What Purchasing Managers and Project Deciders Should Do Now
1. Separate your BOM into "at-risk" and "safe" line items immediately. Any capacitor above 1μF, especially X5R/X7R/X6S in automotive or high-temperature grades, is at-risk. Sub-1μF general-purpose parts are largely safe. Don't apply blanket hedging — it wastes cash and negotiating leverage. Triage first.
2. Lock in allocation agreements, not just purchase orders. In an allocation-driven market, a PO without a supply agreement is just a request. Prioritize longer-term agreements with primary manufacturers or authorized distributors that guarantee volume allocation, even at a price premium. Buyers without allocation agreements are the ones facing 20+ week lead times and the worst spot pricing.
3. Build strategic buffer inventory for scarce, high-value specs — deliberately, not reactively. The channel's swing from zero-inventory to panic-buying is itself a major driver of the spike. Don't add fuel to it by panic-buying at the peak, but do build a deliberate 2–3 month buffer for your top 10–20 highest-risk part numbers, sourced through qualified, professional distributors rather than opportunistic spot-market channels.
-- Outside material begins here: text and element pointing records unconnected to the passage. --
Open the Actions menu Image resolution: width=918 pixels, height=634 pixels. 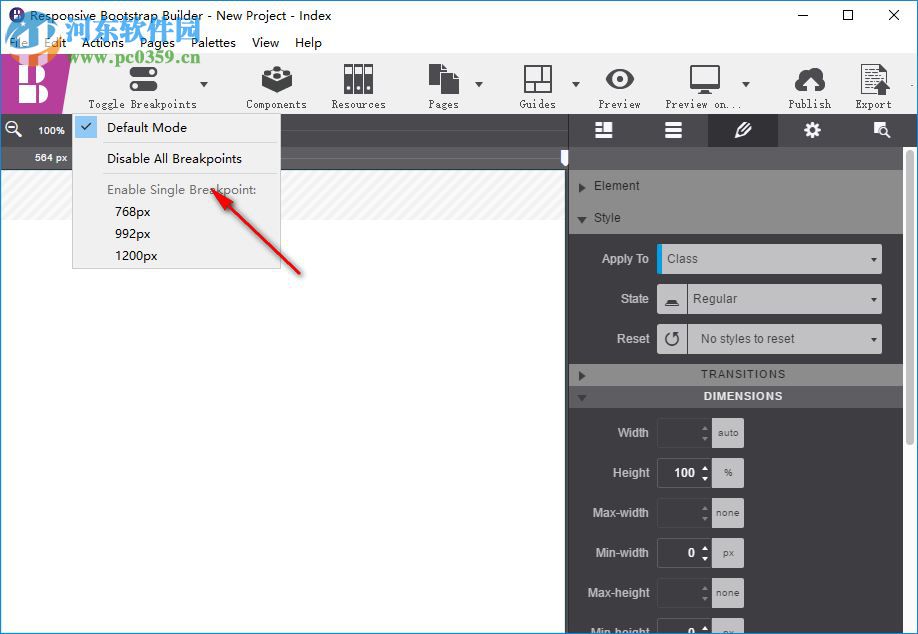tap(103, 42)
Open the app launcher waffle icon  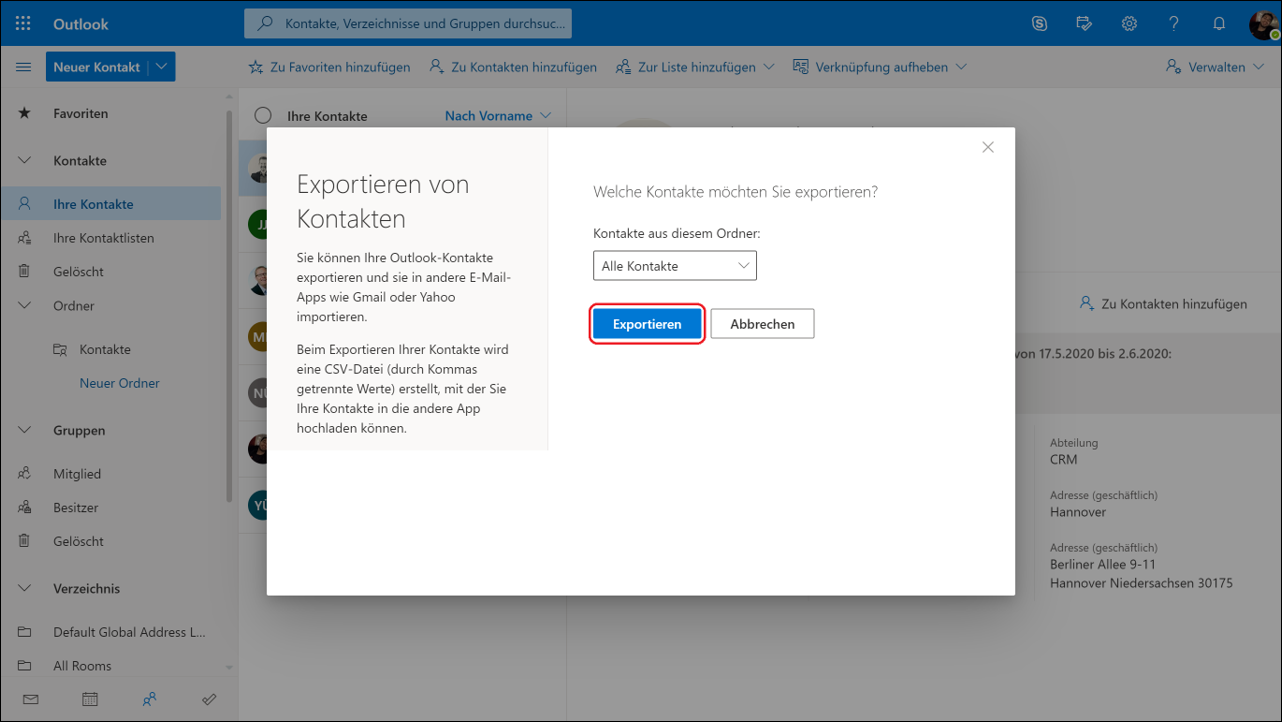(22, 23)

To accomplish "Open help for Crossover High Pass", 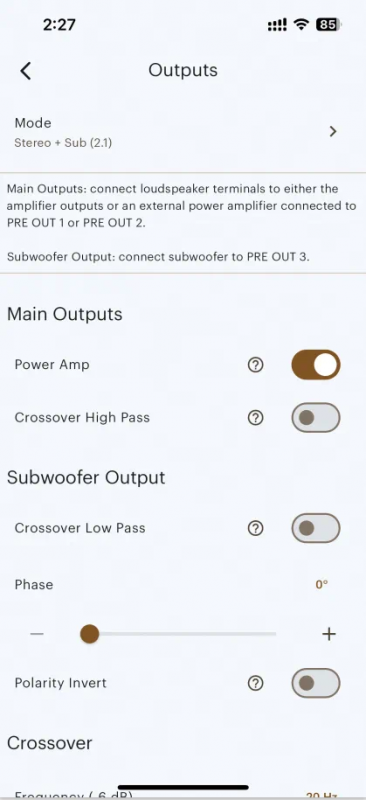I will (255, 418).
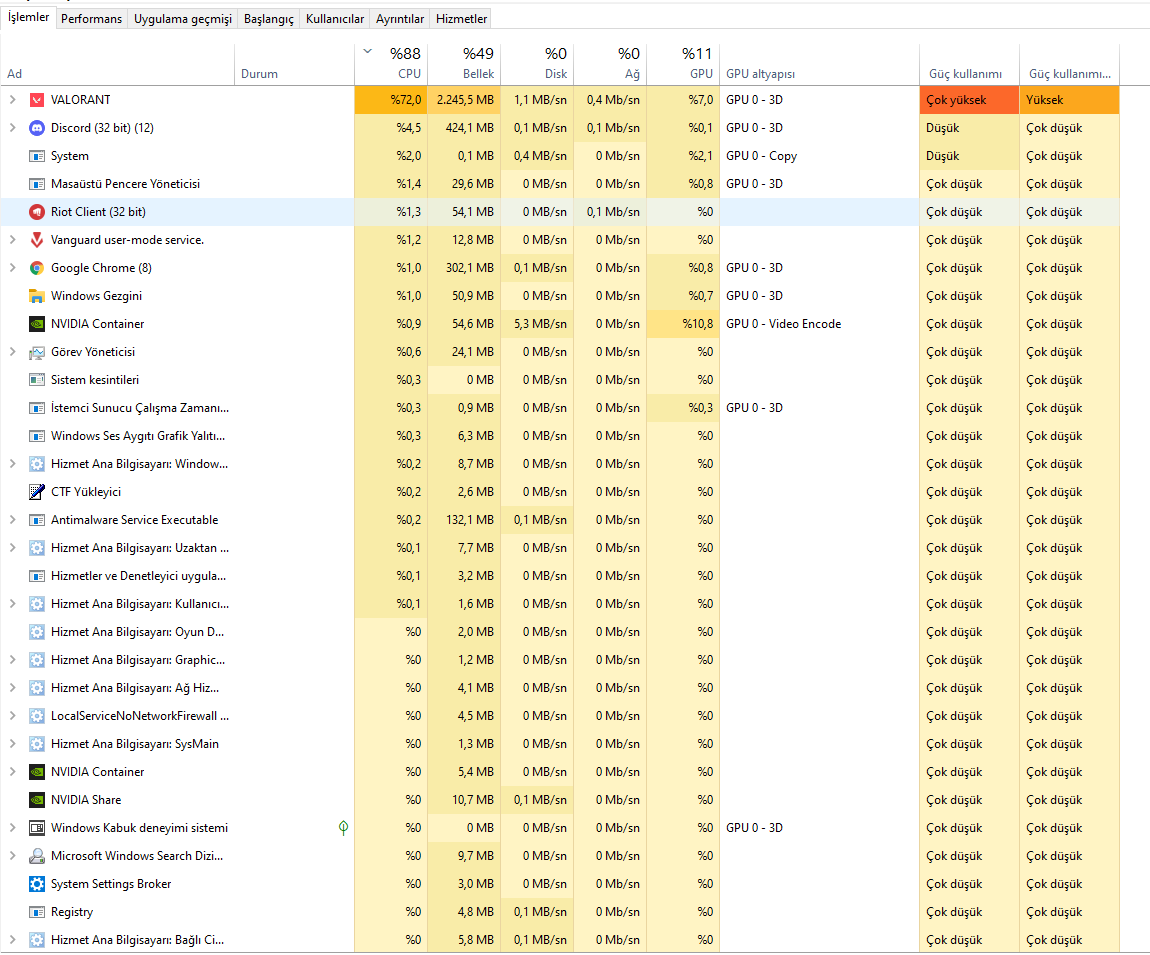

4. Push your engineering team on qualification of second sources now — before you need them. Chinese manufacturers (Sanhuan Group, Fenghua Hi-Tech) are moving up the technology curve and gaining ground in mid-to-high capacitance segments as Japanese/Korean leaders shift focus further upmarket. Qualification cycles for alternate sources take months — start now, not when your primary supplier tells you they're out of allocation.
5. Get your BOM re-reviewed for substitution opportunities, not just new sourcing. Where a design doesn't strictly require MLCC-grade thermal/ESR performance, evaluate whether tantalum, polymer, or electrolytic alternatives are viable — even though tantalum has its own price pressure right now, a mixed strategy reduces single-point exposure. This is an engineering conversation, not just a procurement one — loop in design early.
6. Reprice contracts and quotes with realistic cost escalation clauses. If you're quoting NPI or production pricing to your own customers right now, don't lock in flat capacitor cost assumptions for a 12-month program. Build in indexed pass-through language tied to published MLCC pricing trends, or you will eat margin for the life of the program.
7. Extend your planning horizon and order earlier than feels comfortable. With lead times at 20+ weeks for high-end parts, sourcing decisions for Q1 2027 production need to be made now, not next quarter. Treat MLCC lead time the way you'd treat a custom ASIC lead time — it deserves that level of forward planning today.
8. Reassess new product designs at the BOM level before tape-out/DFM freeze. If you're mid-design on a new product, this is the moment to question every >1μF ceramic cap on the schematic: is this value actually necessary, or is it a legacy safety margin from a prior design? Every microfarad you can trim now is real cost avoided for the life of the product.
Bottom Line
This cycle is being driven by a genuine, multi-year structural shift in how AI hardware consumes passive components — not a short-term supply hiccup. Purchasing managers who treat this like 2018 (wait it out, absorb the spike, move on) will get burned on lead times and margin. The winning posture is active: triage your BOM by risk, lock in allocation rather than relying on spot buys, qualify second sources now, and build cost escalation into every quote you send out for the next several quarters. The companies that treat MLCC sourcing with the same seriousness as semiconductor allocation will be the ones still shipping on schedule in early 2027.